With her move, A.L.O.E. of course anticipates learning a new language and asks for prayers from her readers in this new venture. Ah, I have stood in her shoes (and even still do) as I’ve tried my tongue at learning a new language or two. A.L.O.E.’s words also bring to mind my Spanish students who I’m sure can empathize with her as well. Let’s state it plainly: learning a language is hard, hard work. However, what a joy it can be to communicate with someone in the language that not only makes sense in his head but also sings in his heart!

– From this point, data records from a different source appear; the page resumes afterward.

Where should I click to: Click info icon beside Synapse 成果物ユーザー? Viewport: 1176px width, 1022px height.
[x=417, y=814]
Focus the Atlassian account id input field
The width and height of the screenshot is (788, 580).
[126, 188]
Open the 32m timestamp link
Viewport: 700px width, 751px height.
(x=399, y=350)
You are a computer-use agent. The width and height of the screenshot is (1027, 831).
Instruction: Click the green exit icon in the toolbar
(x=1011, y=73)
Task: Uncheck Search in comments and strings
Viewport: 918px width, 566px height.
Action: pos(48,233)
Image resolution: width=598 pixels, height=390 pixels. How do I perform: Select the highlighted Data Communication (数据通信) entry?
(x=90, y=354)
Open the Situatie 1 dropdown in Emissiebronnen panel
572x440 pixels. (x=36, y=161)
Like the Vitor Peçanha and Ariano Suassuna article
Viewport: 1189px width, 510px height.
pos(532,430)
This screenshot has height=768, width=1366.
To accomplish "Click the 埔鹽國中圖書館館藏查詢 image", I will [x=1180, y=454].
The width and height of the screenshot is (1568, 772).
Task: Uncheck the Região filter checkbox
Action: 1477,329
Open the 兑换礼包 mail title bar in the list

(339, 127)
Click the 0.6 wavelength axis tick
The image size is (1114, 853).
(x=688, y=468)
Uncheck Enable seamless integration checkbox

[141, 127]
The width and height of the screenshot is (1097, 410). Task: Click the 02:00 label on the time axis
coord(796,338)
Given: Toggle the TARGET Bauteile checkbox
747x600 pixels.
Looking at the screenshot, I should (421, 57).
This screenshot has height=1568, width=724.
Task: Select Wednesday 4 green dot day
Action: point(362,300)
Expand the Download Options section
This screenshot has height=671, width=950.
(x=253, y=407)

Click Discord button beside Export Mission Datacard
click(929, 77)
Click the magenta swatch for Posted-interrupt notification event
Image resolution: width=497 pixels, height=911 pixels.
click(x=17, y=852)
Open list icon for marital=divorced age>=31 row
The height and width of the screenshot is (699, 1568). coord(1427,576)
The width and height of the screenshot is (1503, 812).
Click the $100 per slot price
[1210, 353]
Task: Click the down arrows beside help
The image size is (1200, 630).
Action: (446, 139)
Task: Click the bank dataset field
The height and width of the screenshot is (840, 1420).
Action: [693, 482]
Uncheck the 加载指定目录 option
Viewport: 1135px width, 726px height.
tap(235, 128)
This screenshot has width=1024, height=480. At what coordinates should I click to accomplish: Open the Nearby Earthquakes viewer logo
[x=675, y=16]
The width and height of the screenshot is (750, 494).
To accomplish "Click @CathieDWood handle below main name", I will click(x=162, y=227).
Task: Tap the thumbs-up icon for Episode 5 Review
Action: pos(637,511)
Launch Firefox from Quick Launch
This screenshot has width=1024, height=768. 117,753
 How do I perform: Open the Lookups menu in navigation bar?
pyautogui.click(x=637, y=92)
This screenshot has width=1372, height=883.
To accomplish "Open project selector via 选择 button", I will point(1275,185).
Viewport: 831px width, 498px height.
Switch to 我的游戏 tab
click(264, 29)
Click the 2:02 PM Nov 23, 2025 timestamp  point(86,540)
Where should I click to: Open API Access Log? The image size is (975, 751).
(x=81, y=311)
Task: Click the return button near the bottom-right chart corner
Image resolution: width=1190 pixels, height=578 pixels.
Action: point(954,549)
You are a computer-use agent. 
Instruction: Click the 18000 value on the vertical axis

Lastly, A.L.O.E. referred to “Indian gems”. This reminds me of a book my dad read to me when I was a little girl about Amy Carmichael, another woman who worked in India. The Hidden Jewel is a historical fiction novel that tells of Amy’s struggle to rescue young Indian girls from temple slavery. Perhaps I’ll have to pick up that book again. At any rate, I connected with A.L.O.E. because of her view of people. She called these people “gems” – that is, something of intrinsic value. Like A.L.O.E. I also believe that each human being has worth whether they be an English lord or an Indian leper.
Thus, thanks to A.L.O.E.’s short note to her readers, I have discovered these ties between us across the decades and the ocean and am rather excited to keep reading her book. It’s appearing to be just the thing you’ll want to pick up for a good read on October 31st. After all, it is called The Haunted Room!
And, perhaps, more authors should write to their readers in their books. Do you think A.L.O.E. ever envisioned a Guatemala-born girl reading her book in the year 2015? Who knows? Who might read what you write some day in the future? Now that might make us be careful what we write..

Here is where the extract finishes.